The media love to print stories about United for one main reason, it sells papers. The morning after United crashed out of the Champions League the back pages were awash with the usual ‘Fergie Past It’ headlines, but the word “crisis” was used by the majority of the media to sum up United’s cup exits. The definition of the word crisis can be loosely used to describe a “testing time”.

I for one do not see this as a testing time, but more as a transitional stage in rebuilding a team that has lost Edwin Van der Sar, Gary Neville, and Paul Scholes, who have all been great, important players for the club, and are almost individually impossible to replace.

In 2005 United went out of the Champions League at the same stage they did this year. The team that went out at Benfica that evening featured young players like Wayne Rooney, Cristiano Ronaldo, Darren Fletcher, John O’Shea & Alan Smith. These were all players relatively young and looking to establish themselves at United.

Fast forward six years to that defeat in Basle and you would have seen David De Gea, Chris Smalling, Phil Jones and Ashley Young all trudging off the pitch with their heads sunk into their chests. It’s a similar situation as 2005 in my opinion, this team is trying to establish itself, and Sir Alex is trying to decide how best to use certain players, like Jones for instance. It will take time for these players to form an understanding between each other.

Also take into account the crippling injuries United have had to deal with this season, currently nine senior players are sidelined, and the fact that they are only two points behind league leaders Manchester City, who effectively won the lottery the day that Sheik Mansour purchased the club, and things don’t seem too bad do they?

United are currently five points better off than they were at the same stage last season, which just goes to show how impressive City’s start to the season has been.
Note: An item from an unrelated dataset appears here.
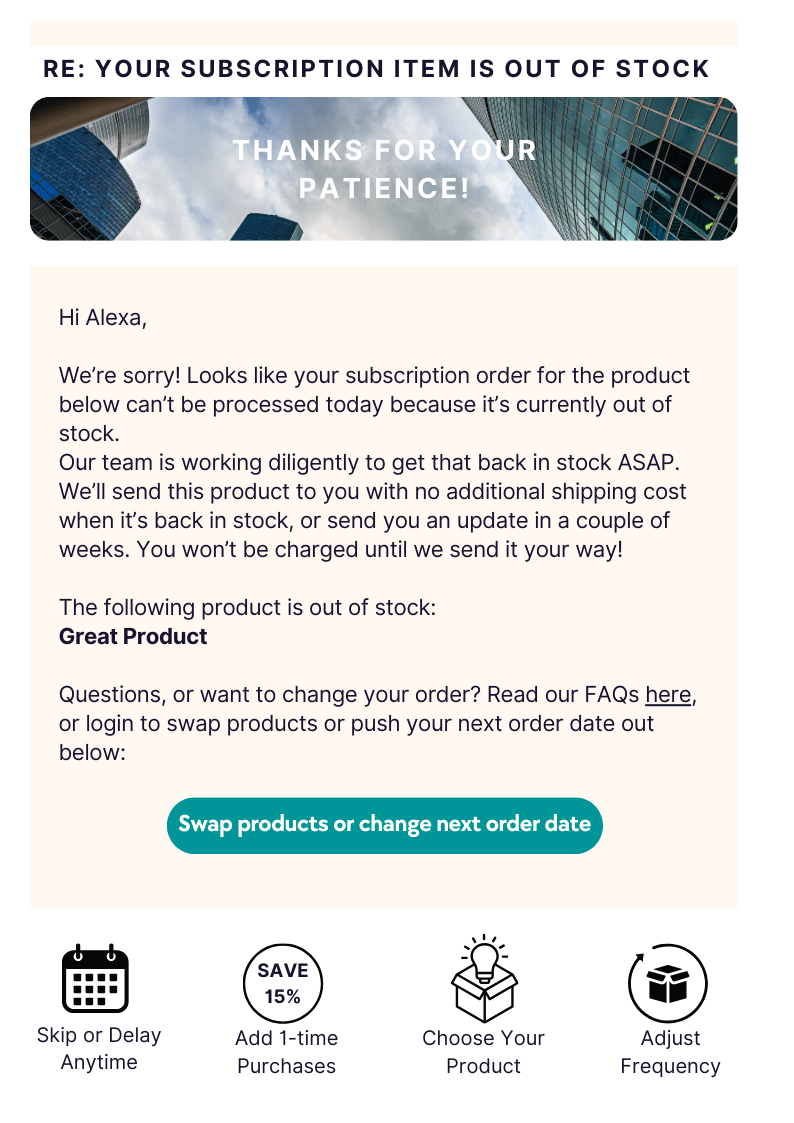
Task: Click Swap products or change next order date
Action: pyautogui.click(x=384, y=825)
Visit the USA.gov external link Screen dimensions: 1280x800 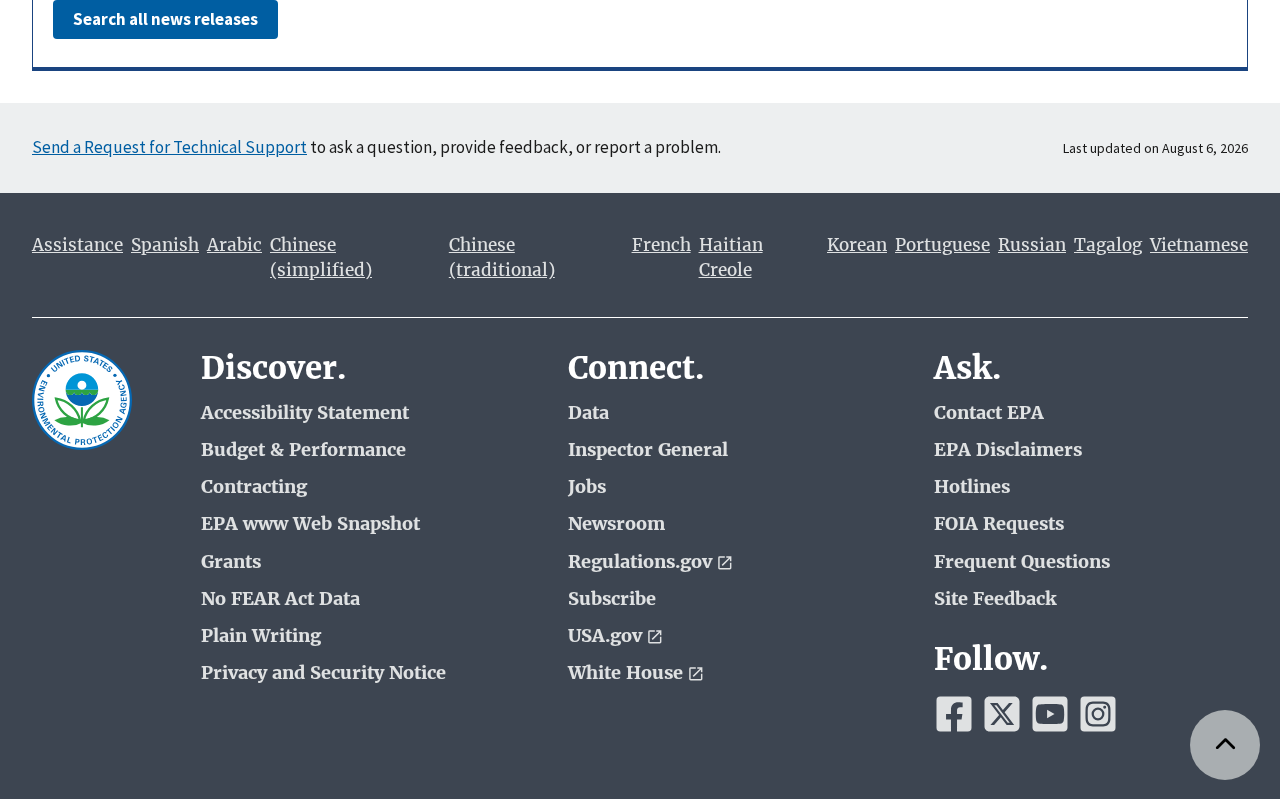[615, 636]
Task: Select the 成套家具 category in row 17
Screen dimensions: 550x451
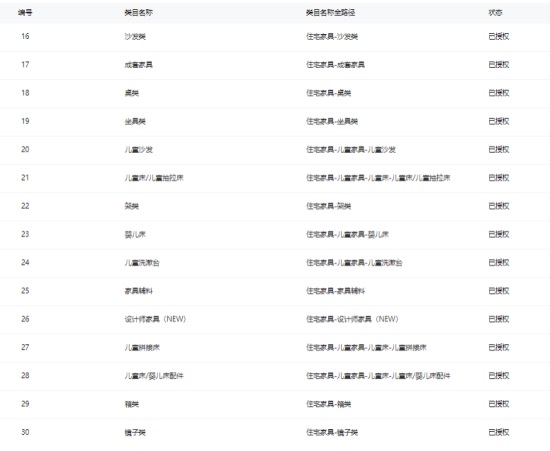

City have been labelled the “Barcelona of English football” by many, following their best ever start to a league campaign, United are only two points behind them.

Let’s just say that if City had not won the lottery, and we take them out of the equation and assume that they would be lingering around mid-table, currently United would be five points clear of Chelsea in the Premier League title chase, hardly a crisis is it?

United cannot compete with City financially and probably never will be in a position to flex their muscle like City can, but for United to be only two points behind City leading into the busy Christmas period, suggests to me that there is no crisis at Old Trafford.

Traditionally, history suggests United find another gear in the second half of the season, and despite the injuries that threaten to hinder their title chances, you would not bet against them making it a twentieth league title this season.

The Premier League, in terms of a race is a marathon, not a sprint. City have set the pace so far, it’s up to United to maintain the pace and try and overtake its Mancunian rival.